So how should one care for the boots?
“Brush them and condition them if needed, but not too often. Apply a thin layer, let it absorb, then wipe off anything that’s left over. You can check if they need treatment by brushing them first. If they look matte, it might be time to add some conditioning.
Young people are better at looking after their things. People born in the late 60s are the worst. They think they’re the best, they’ve done their compulsory military service so they know how to shine shoes, yada yada, but they’re actually the worst!” he says with a laugh.
It’s like a club for people who like quality. A hobby, even a lifestyle, you buy good clothes and shoes instead of playing golf. You learn to take care of the pieces, so they last longer.
Cobbler School
I ask Daniel what it takes to become a good cobbler.
“First off, you need to be a loser, that’s the most important thing,” he says succinctly. “Start by having no future plans. That’s a good start.”
He continues, “You need to be handy and curious and not afraid of messing up. A lot of the work is repetitive, but sometimes we’ll get a brand-new material that we’ve never seen before. Then it’s trial and error. You think you’ve done it all, but you haven’t. The basics are pretty easy to learn, but you’ll never fully master all the details.”
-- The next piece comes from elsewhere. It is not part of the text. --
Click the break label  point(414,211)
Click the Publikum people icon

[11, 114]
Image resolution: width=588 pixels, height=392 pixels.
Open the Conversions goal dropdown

Dennis laughs and jumps in, “You can’t be all thumbs. Either you’ve got it or you don’t. You can tell pretty quickly if it’ll work or not simply by handing someone a hammer.”
Daniel started in 2016 with a job at a shoe repair store. He started out as an apprentice but was allowed to work independently early on.
“I never got my journeyman’s certification, though, but I think I’m just lazy,” he laughs.
Dennis explains that you enter the profession with a 3-year apprenticeship, after which you can be licensed as a journeyman.
“He’s really good, even though it’s hard to believe,” Dennis says, laughing. There’s an air of appreciation and respect in the store.
He continues, “It’s so nice. We’ve worked together for so long that all we have to do is pass a shoe to the other and he’ll know just what the next step is, without a bunch of instructions,” Dennis says.
Besides the two of them, Dennis’s dad fills in sometimes, as well as Dennis’s son, who is 17.
“He says he’s not planning on becoming a cobbler, just like I said. But I actually don’t think he will. My daughter, on the other hand, she could be, she is nimble and handy.”




Never a cobbler
Dennis says he never intended to be a cobbler like his father. He worked as a carpenter and played ice hockey.
“I was supposed to start school but had terrible grades. Only one thing was certain: I wouldn’t end up a cobbler like my dad. I needed to get my grades up to go to college. This was like 20 years ago. Dad asked if I could work here while I was figuring out what to do, and now here we are,” he says, chuckling. “Dad’s on his 52nd year as a cobbler and is the longest-active, now-living cobbler in Sweden.”

Events
Dennis says they often host events at the Red Wing store.
“Working the events is fun, meeting people who share our interests,” he says.
I ask if he can change my moc toe white soles to something thicker.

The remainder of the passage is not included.